I’ve been sitting at the laptop for about 30 minutes, browsing professional and news sites with a view to finding some inspiration for today’s lesson, listening and singing along to Keane’s ‘Everybody’s Changing’. I do quite a good rendition, you know. It’ll be on my next Karaoke playlist because my cough is causing Bat Out of Hell issues. Which will disappoint my fans.
I was stumped. And I was stumped, in part, because I’m pooped. And that was the inspiration, oddly enough.
Why aren’t we allowed to be tired?
If you were to read and wholly subscribe to the personal development/self-help literature and the prognostications of those who speak at huuuuggggeee events (and don’t be mistaken, I’ve loved the ones I have attended), then ‘being tired’ is not an option. To listen to them, we must feel energised all of the time, even when we’re asleep – but we aren’t allowed to use coffee, BTW. Thanks for the help, Tony.
But the truth of the matter is that we all get tired, and sometimes we get fatigued at a most inconvenient time. In some occupations this is not a problem and you can work around it by managing the tasks you have to do around the way you feel in the moment.
But for the majority, ‘being tired’ is disallowed as an excuse, so ‘feeling depressed’ has to be used because we live in a woke world and people must acknowledge your right to feel down. But not your right to be pooped.
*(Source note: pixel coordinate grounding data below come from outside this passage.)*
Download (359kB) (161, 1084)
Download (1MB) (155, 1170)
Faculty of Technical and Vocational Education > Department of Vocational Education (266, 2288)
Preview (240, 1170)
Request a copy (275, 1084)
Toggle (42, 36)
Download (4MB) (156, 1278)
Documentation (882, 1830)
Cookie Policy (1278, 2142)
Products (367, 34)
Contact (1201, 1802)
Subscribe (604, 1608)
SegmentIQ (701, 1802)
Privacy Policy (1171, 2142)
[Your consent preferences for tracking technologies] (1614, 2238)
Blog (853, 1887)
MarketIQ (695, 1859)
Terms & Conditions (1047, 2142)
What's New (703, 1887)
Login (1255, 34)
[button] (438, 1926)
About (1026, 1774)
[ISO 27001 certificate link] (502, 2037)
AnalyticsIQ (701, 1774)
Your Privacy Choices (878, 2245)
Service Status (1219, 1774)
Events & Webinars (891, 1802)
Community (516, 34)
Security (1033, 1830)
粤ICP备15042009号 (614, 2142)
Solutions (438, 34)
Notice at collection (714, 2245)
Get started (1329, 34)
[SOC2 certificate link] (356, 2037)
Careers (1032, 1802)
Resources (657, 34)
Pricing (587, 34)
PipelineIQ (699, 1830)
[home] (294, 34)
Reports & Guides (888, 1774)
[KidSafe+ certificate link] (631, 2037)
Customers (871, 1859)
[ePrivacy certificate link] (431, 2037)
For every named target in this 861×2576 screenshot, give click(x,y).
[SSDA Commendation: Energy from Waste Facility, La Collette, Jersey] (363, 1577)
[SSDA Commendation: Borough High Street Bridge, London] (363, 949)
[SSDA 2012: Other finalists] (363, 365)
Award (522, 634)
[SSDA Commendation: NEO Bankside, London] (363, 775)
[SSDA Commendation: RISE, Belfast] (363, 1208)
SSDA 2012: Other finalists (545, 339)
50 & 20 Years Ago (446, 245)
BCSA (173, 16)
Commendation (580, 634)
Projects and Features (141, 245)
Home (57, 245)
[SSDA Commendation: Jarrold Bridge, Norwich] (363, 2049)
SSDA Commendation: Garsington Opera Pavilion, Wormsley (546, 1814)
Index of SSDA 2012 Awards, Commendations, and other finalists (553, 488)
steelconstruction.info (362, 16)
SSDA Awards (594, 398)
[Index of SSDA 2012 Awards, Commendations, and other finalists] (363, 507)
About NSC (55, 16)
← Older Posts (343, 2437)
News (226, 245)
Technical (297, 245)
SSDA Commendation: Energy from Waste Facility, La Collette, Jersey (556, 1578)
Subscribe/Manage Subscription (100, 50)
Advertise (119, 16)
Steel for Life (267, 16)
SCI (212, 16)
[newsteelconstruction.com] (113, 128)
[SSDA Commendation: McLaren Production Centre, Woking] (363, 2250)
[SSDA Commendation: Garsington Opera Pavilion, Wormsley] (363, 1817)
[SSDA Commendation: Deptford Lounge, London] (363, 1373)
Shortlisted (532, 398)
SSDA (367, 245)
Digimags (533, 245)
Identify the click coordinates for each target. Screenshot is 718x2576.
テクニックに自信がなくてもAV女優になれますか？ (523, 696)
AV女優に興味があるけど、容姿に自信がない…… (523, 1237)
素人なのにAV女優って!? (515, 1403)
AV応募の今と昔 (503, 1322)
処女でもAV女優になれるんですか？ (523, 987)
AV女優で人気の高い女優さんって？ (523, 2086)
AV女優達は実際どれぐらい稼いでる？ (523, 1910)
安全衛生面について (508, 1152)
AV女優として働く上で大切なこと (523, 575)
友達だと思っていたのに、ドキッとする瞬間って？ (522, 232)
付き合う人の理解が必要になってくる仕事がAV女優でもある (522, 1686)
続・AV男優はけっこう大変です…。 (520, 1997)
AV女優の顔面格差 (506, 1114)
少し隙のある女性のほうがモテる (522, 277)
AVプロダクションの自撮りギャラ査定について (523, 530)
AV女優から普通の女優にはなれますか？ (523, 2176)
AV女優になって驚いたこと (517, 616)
Okay, maybe that’s a bit cruel and over the top, but when has, “Sorry, I’m knackered,” been accepted by a manager? Even a manager who’s as knackered as you?
So let’s start a movement. Or a still-ment. Let us acknowledge that all tiredness, other than that which is self-imposed by staying up all night for the Super Bowl in the UK even though you have never watched a single round beforehand, should be as acknowledgeable as a justification or reason for a brief stoppage. After all, in Spain, it isn’t an issue to have a kip in the PM. Psychologists have shown it to be beneficial. Unless you’re the only pilot, in which case “WAKE UP!!”
Find a suitable spot and close your eyes for ten minutes. See how much better you feel afterwards. Are you up for writing a small LinkedIn post?
Good. I’m off for mine. Sleep tight.